In the past generation, we have seen one of the most dramatic changes ever. The regulation of fertility is less and less a private matter: increasingly, it is decided in the public domain. When fertility goes public, the game changes utterly.

Let me give a very obvious example – I cannot live as a free woman, in control of my body, in charge of my choices, unless I live in a society which supports that freedom with affordable, accessible contraception. I depend on the state to make sure that the services I use are regulated and staffed with real doctors. I need to have the right to complain if I find the service poor. I need to know that I can campaign for changes in legislation as and when they seem necessary. I need to bear in mind that other parties are free to do the same, which is why my right to birth control is something I should never take for granted.

As with birth control, so with birth. I need to bear in mind that my right to have a child at all is also subject to political control. If I live in a democratic society, I can fight my corner. If I happen to be in China in the time of the one-child policy, I cannot. If I live in any of the countries that condone the use of sex selection technologies to favour boys and weed out girls, my ability to protest against that policy will depend on the political system within which I am operating.

Wherever I am, whatever aspect of reproductive medicine I am talking about, the questions are the same. Who decides? And what ideological agenda are those people serving? Thus, Nazi eugenics was evil because it served Nazi ideals. It was dangerous because it was backed up by a fascist state.

If reproductive medicine is properly regulated and democratically debated, if the use of new technology is overseen by a regulatory agency with a clear ethical framework, it does not lead inexorably to the same place. Our own HFEA is far from perfect, but you have only to look at the chaotic, under-regulated United States to see how lucky we are. In Britain, at least, we have rules and principles. We can harness change, make sure it is not open to abuse, or slow it down so that we have time to think about it.

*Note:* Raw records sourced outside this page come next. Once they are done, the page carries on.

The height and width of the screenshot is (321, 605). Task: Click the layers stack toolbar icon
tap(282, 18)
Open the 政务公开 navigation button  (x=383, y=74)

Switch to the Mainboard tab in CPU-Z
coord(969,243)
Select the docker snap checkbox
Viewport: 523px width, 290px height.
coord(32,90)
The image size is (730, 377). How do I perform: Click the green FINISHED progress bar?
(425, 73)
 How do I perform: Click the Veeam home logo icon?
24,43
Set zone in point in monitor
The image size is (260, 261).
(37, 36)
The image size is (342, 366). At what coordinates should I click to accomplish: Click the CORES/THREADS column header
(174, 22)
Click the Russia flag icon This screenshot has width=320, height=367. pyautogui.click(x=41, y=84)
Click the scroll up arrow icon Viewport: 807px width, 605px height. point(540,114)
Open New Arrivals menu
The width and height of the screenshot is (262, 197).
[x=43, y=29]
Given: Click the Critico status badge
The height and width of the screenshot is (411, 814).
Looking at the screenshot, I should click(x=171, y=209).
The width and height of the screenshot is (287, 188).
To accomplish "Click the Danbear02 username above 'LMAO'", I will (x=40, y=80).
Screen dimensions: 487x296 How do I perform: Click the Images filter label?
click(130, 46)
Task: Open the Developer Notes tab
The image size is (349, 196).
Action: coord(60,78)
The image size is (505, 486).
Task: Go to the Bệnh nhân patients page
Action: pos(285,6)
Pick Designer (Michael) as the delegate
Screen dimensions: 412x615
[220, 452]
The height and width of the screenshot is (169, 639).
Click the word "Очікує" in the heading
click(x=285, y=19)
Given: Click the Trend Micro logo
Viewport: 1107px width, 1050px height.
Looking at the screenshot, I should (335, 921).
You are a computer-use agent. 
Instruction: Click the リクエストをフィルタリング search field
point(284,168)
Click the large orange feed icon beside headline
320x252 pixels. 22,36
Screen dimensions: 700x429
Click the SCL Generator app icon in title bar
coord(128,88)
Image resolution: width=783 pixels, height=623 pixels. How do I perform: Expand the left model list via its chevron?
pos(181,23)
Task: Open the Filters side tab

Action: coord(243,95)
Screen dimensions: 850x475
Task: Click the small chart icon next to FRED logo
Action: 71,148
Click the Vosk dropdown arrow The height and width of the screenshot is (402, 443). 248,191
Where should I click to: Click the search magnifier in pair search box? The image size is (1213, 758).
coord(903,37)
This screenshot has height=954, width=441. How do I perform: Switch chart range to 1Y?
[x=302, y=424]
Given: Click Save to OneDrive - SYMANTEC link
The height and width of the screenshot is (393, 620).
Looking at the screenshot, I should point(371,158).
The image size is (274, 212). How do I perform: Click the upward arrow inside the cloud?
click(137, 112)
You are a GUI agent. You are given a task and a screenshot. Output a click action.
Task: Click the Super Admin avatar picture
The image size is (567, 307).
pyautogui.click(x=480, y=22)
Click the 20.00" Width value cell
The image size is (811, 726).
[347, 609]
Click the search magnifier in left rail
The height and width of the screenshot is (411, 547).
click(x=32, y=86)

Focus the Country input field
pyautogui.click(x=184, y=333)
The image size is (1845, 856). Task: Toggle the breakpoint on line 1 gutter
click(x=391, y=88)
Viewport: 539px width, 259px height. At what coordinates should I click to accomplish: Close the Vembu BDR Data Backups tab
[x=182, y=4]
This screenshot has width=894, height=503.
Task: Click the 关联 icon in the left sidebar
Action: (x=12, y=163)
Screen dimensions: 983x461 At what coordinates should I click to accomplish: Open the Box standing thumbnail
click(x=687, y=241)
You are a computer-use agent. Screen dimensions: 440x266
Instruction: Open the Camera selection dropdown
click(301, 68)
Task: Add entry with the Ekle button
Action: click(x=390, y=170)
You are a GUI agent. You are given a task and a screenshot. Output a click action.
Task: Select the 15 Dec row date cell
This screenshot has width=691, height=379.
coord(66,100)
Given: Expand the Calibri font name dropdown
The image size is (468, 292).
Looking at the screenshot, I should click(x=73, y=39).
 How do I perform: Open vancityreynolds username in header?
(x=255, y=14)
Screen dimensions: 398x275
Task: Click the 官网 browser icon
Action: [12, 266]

The HFEA’s slow but steady move to a stance in favour of “eugenics for sound medical reasons” is a case in point. Most experts in the field predict that public attitudes will follow suit. But that is only a tiny part of the picture. The larger, cultural implications of reproductive technology will continue to trouble. Every new technique will challenge power relations within families and kinship networks, and therefore the way we bring up children. Wherever the family loses power over an individual’s right to become a parent, the advantage goes not just to the individual but to the medical profession, big business and the state. Is this what we want? If we do not, we are going to have to fight it out politically. But first, we need a more rational debate.